The leadership offered support for the development of a community safety plan and ongoing strategy to protect and advance Mi’kmaq and Indigenous Treaty rights to lands.  We also discussed the need to advance a broader national First Nations energy strategy specific to green energy, fossil fuels, and an overall agenda for sustainability and economies grounded in traditional understandings and the Treaty relationship. 

Resource Development and Energy Interests 

The situation in Elsipogtog is not isolated. First Nations across this country are confronted by similar interests and sometimes pressure from industry to develop our lands and our natural resources. First Nations have been clear.  We are not against all development but we will not support development at all costs.  We must be engaged from the beginning. We must be active participants in any development or proposed development that will impact our lands, our territories, and the future of our children and families. The duty to consult must be met and the standard of free, prior and informed consent must be honoured. 

The AFN and First Nation leaders from coast to coast to coast have consistently called for governments and industry to respect Indigenous rights, the Treaties, and the principles of the UN Declaration on the Rights of Indigenous Peoples. 

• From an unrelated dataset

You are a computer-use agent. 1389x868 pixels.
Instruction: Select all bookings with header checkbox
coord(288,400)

Some First Nation communities are working together with industry and there are many best practices and models we can look to, yet every situation is different and specific to the First Nation government and citizens. 

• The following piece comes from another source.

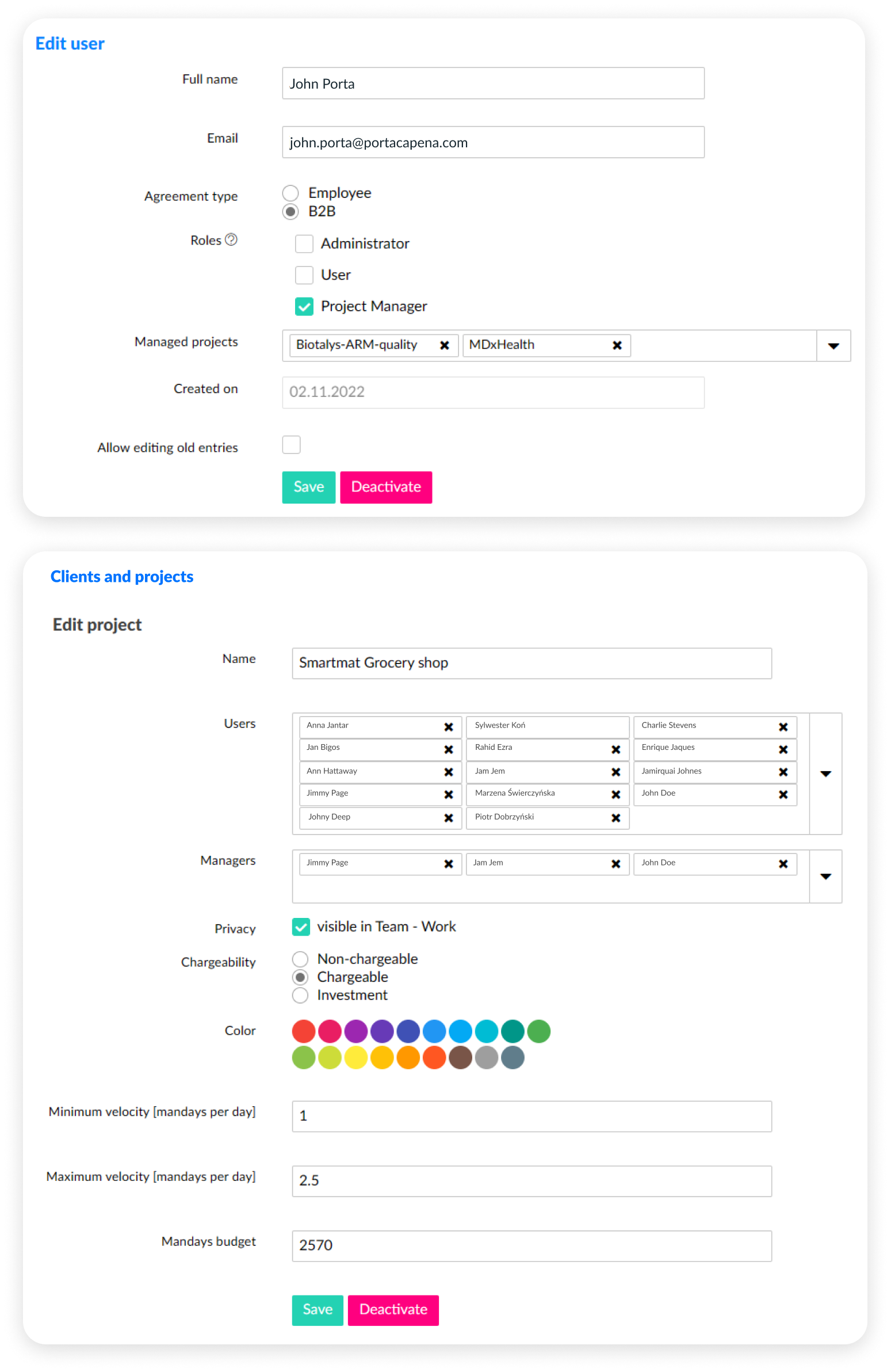Click the Edit user heading
891x1372 pixels.
pos(70,44)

First Nations are not only ready for meaningful discussions on the broader issue of development, including energy and clean energy, we demand it. The Chiefs Committee on Economic Development is meeting November 13-14 in Moncton, New Brunswick. Part of their work in November will be reviewing follow up from our very successful International Indigenous Summit on Energy and Mining held in Niagara Falls, June 2011.  They will be discussing the possibility of a second Summit to build on the outcomes and to drive the agenda forward.  A special panel on energy will be scheduled for our upcoming Special Chiefs Assembly in Gatineau, PQ on December 10-12. 

At the same time, AFN is closely monitoring and becoming more actively engaged in international environmental forums.  Without a doubt, Indigenous peoples must be heard on climate change and the full spectrum of impacts on the lands and waters. We will seek every opportunity to take this forward in new ways.  Upcoming international meetings including the UN Forum on Climate Change taking place in Poland November 11-22nd, 2013 as well as the UN Open Working Group meeting on Sustainable Development Goals taking place at the end of November are two such opportunities.  We must and will find new ways to support our voices being heard. 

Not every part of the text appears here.